La democracia estadounidense, un sistema que históricamente se ha visto a sí mismo como un faro de estabilidad, revela hoy su extrema vulnerabilidad frente a la polarización política. El reciente cierre del gobierno federal, el más largo en la historia moderna del país con 40 días de duración, no fue un mero contratiempo administrativo, sino la manifestación brutal de un estancamiento legislativo donde las élites partidistas, inmersas en una lucha por el poder, tomaron al ciudadano de a pie como rehén.
Esta crisis se originó en un profundo desacuerdo sobre la aprobación del presupuesto federal para el año fiscal 2025. El punto de quiebre fue la contienda respecto a la extensión de los subsidios de seguro médico de la Ley de Cuidado de Salud a Bajo Precio (ACA u Obamacare). Mientras los demócratas insistían en mantener estos apoyos, cruciales para millones de ciudadanos, el Partido Republicano, bajo la presidencia de Donald Trump, se mantuvo firme en su objetivo de recortar o limitar drásticamente los recursos destinados a estos programas, alegando un gasto público insostenible.
Este choque no es ideológico en el sentido clásico, sino existencial, un reflejo de la polarización perniciosa que ha transformado la política estadounidense en una dinámica de «Nosotros contra Ellos». En este ambiente, los partidos fallan en la norma de la tolerancia mutua, es decir, se niegan a cooperar y utilizan el alcance total de su poder para socavar al oponente, aun a expensas del funcionamiento democrático.

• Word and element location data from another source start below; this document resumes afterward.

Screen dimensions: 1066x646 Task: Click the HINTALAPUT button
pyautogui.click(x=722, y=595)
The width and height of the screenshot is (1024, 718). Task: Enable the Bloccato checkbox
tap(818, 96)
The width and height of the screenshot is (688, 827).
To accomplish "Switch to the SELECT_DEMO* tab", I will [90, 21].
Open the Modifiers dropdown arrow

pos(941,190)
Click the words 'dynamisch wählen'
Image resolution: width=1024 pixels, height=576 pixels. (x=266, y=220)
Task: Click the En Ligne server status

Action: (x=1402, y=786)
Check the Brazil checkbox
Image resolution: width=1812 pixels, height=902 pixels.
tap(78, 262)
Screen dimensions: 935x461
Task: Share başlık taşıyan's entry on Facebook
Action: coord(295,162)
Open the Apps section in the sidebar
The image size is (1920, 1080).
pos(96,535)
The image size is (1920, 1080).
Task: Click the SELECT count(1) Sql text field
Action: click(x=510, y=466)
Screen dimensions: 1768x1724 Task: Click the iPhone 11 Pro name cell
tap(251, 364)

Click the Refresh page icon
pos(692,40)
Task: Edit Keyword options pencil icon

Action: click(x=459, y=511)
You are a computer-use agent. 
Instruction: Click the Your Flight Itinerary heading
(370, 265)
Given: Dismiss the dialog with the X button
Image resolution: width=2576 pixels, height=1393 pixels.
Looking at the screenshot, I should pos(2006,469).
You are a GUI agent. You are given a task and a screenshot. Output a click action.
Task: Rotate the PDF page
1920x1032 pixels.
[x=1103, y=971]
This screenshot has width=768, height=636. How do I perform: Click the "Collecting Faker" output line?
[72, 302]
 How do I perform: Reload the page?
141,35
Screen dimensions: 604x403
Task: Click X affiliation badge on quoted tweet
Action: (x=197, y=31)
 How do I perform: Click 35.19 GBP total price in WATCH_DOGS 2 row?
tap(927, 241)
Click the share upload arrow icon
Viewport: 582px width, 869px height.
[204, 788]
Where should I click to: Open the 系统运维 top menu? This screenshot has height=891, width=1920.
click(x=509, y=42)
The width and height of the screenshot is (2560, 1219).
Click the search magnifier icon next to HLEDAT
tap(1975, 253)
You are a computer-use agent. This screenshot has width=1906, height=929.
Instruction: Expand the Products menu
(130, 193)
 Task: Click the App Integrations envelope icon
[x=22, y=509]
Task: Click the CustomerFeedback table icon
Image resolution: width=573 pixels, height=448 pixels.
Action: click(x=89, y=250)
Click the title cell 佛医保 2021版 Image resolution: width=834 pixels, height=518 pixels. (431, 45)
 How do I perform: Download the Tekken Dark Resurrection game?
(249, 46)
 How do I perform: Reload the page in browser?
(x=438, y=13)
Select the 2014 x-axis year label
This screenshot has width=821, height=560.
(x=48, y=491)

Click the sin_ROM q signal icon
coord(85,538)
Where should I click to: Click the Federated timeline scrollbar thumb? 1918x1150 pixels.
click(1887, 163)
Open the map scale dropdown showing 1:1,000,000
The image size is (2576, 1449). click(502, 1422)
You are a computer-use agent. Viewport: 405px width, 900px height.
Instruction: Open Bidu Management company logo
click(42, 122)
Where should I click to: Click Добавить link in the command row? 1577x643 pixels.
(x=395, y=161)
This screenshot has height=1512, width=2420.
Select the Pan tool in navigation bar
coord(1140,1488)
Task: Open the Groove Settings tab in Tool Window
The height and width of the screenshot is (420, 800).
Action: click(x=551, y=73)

Las repercusiones de este pulso político se sintieron de manera inmediata y demoledora en la base trabajadora del país. La parálisis administrativa se tradujo en un daño económico tangible, y lo que es más grave, en una profunda crisis humanitaria. Se estima que novecientos mil trabajadores federales fueron suspendidos temporalmente, mientras que otros setecientos mil fueron obligados a trabajar sin percibir un salario inmediato. Esta situación llevó a muchos empleados federales, quienes viven al día, a recurrir a préstamos bancarios o a programas de asistencia, incluyendo bancos de alimentos, para cubrir sus necesidades básicas.
El Departamento de Agricultura (USDA) se vio forzado a ordenar a los estados suspender la entrega de fondos, afectando a aproximadamente 42 millones de personas, lo que equivale a uno de cada ocho ciudadanos. El cierre costó a la economía de EE. UU. cerca de $15 mil millones de dólares a la semana. Además, la reducción de personal en agencias críticas generó un caos en el transporte aéreo, con más de 3,000 vuelos cancelados y 10,000 retrasos en un solo día, lo que subraya la fragilidad logística que acompaña al estancamiento político.
El componente más incisivo y perturbador de esta crisis reside en la instrumentalización de la parálisis gubernamental para fines partidistas. El presidente Trump no ocultó su visión, calificando el cierre como una «oportunidad sin precedentes» para castigar a sus enemigos políticos. En un acto de flagrante desdén por la función pública, miles de trabajadores federales fueron despedidos durante el cierre, incluyendo personal de agencias vitales como los Centros para el Control y la Prevención de Enfermedades (CDC).
El acuerdo para poner fin al cierre, alcanzado tras la ruptura de la disciplina partidista demócrata en el Senado, permitió reabrir el gobierno y garantizar el pago retroactivo a los funcionarios, pero dejó fuera la gran exigencia demócrata de extender los subsidios de salud. La promesa de una votación futura sobre el tema es una garantía endeble en un Congreso controlado por los republicanos. El pulso entre el Partido Republicano, que a menudo prioriza políticas que no reflejan la opinión mayoritaria del país, y un Partido Demócrata que no logró mantener su unidad para asegurar las protecciones sociales, se saldó con un resultado inequívoco: el pueblo pagó el precio.
La nación está presenciando cómo el bienestar de sus ciudadanos se abandona cuando los líderes políticos eligen la división y la distracción como estrategias. Este ciclo vicioso de confrontación política, atizado por la polarización identitaria, requiere que los ciudadanos, especialmente el pueblo trabajador y afectado, exijan a sus representantes que restauren la función esencial de la democracia, gobernar de manera cooperativa y responsable.
Si la política se sigue percibiendo como un deporte tribal y de suma cero, donde la victoria del equipo propio justifica el sufrimiento del país, las consecuencias futuras serán catastróficas. Como el economista que advierte sobre la inflación, debemos señalar que el capital social y la confianza institucional en Estados Unidos se están agotando rápidamente, y la factura de esta irresponsabilidad recayó inevitablemente sobre los más vulnerables.